Por el lado de la composición, Fortun dice que lo más relevante es que los motores tradicionales de crecimiento en Bolivia comienzan a perder tracción de forma simultánea.

El sector público, que históricamente ha actuado como sostén de la actividad, ya muestra una contribución negativa en el margen.

Según Fortun, esto es consistente con un contexto de menor espacio fiscal, mayores restricciones de financiamiento y la necesidad de contener desequilibrios acumulados.

“Es difícil ver una reversión de esta dinámica en el corto plazo. El viejo modelo todavía aparece en las cuentas, pero cada vez se parece más a un motor fundido que sigue encendido solo por costumbre”, indicó.

El agro sigue siendo el sector más volátil, condicionado por el clima y posibles efectos de El Niño.

Asimismo, el sector hidrocarburífero enfrenta problemas estructurales en producción e inversión, lo que le impide seguir siendo un factor de estabilidad.

Bolivia

Para el economista del IIF, “los recientes cambios en el Ministerio de Hidrocarburos y las reiteradas modificaciones en la presidencia de YPFB (Yacimientos Petrolíferos Fiscales Bolivianos) no son episodios aislados, sino una señal bastante elocuente del deterioro en el principal motor histórico de crecimiento del país”.

“Cuando un sector estratégico entra en esta rotación de nombres, normalmente no es porque sobren soluciones, sino porque escasean”, opinó Fortun.

En paralelo, señaló que parte del ajuste ya se está canalizando a través de la compresión de importaciones.

Si bien esto podría ofrecer un soporte marginal en las cuentas externas, “es un alivio de mala calidad, porque se consigue a costa de menor disponibilidad de insumos y bienes intermedios”.

En otras palabras, añadió Fortun, “mejora un poco el margen externo mientras se deteriora la capacidad de producir. Ese mecanismo termina golpeando a manufactura, comercio y transporte”.

Choques por encarecimiento de combustibles

Gasolina en Bolivia

A estos desafíos se suman los choques generados por la guerra en Medio Oriente.

El encarecimiento reciente del petróleo y de los combustibles refinados en el mercado internacional eleva el costo de abastecer gasolina y diésel, incluso sin un aumento significativo en cantidades importadas.

Para Bolivia eso es especialmente delicado, porque agrava la presión fiscal asociada al esquema de subsidios y encarece toda discusión sobre su corrección.

“No se trata de importar mucho más. Se trata de importar caro en un momento en que el país ya no tiene espalda para absorber ese costo sin consecuencias”, afirmó Fortun. “Y cuando la energía se encarece en una economía con este nivel de fragilidad, el ajuste deja de ser contable y empieza a volverse recesivo”.

En línea con proyecciones recientes de los multilaterales, en el IIF ven una contracción cercana al -4% en 2026.

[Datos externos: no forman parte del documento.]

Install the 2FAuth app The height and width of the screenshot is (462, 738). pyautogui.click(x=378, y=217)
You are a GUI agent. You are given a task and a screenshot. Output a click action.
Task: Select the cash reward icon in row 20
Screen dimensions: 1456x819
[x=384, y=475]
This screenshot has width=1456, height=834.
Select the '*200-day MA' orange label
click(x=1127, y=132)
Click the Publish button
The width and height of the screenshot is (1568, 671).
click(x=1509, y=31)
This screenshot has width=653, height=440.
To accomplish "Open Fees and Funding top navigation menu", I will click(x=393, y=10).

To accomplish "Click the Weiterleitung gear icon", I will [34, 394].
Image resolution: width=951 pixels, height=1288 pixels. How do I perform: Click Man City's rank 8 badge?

“Ese escenario responde sobre todo a la gravedad de la situación fiscal, al encarecimiento del frente energético y al hecho de que las políticas necesarias para corregir el desequilibrio van a golpear la actividad de manera inevitable”, apuntó Fortun.

La reducción del financiamiento estatal a empresas públicas y un ajuste en el tamaño del sector público “pueden ser económicamente necesarios, pero no serán inocuos. La aritmética fiscal podrá mejorar, pero el costo en actividad será difícil de esquivar”, remató.